By Louis A. Zona

YOUNGSTOWN, Ohio – I’d like to think that most people over the age of 60 remember the late, great singer Nat King Cole.

Each summer, one of his greatest and best-known songs is remembered and played on stations throughout the country. I always thought of it as a recollection of summers past and those magical summers of our youth.

The lyrics describe those fun days at the beach and hitting the baseball as far as the wind could carry it. Cole’s lyrics present a beautiful picture of warm nights with fireflies doing their amazing dance against a coal black sky.

Cole’s words remain with us as the temperature rises:

Roll out those lazy, hazy, crazy days of summer.
Those days of pretzels and soda and beer.
Roll out those lazy, crazy, hazy days of summer.
And wish that summer would always be here.

I absolutely love the summer months and – as Cole sings – I wish they would always be here.
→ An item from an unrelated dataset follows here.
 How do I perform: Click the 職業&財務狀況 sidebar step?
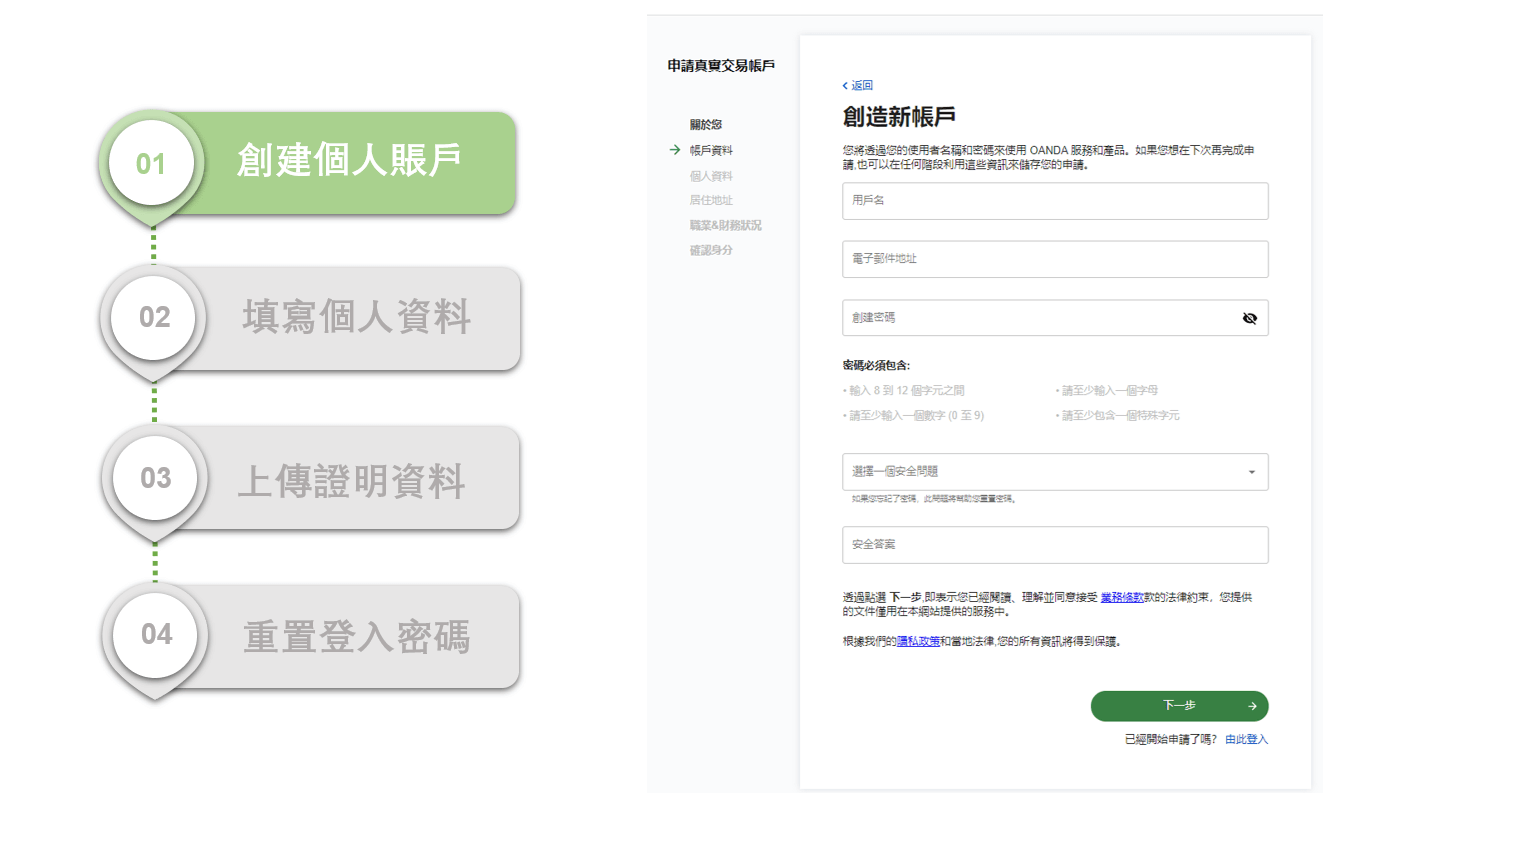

But I have heard more complaints about the heat this summer than any summer in years.

Don’t wish for cool or freezing days, I say. Be careful what you wish for because winters seem to last forever and chipping ice off of my windshield is one of my least favorite pastimes. And don’t you love trying to deal with an older battery in frigid temperature? The sound of a battery trying to turn over in the freezing cold is never a good sound.

By now you probably figured that winter is not my favorite time of the year. But as a kid, I loved the outdoors, particularly sled riding on my favorite sled.

Do you believe that I still have my sled – which I will never give up? Though the runners may be rusty, I look at it nearly every day, hanging in my garage.

The fact that my old sled remains a favorite object of mine hearkens to the classic movie “Citizen Kane,” the masterpiece of Orson Welles.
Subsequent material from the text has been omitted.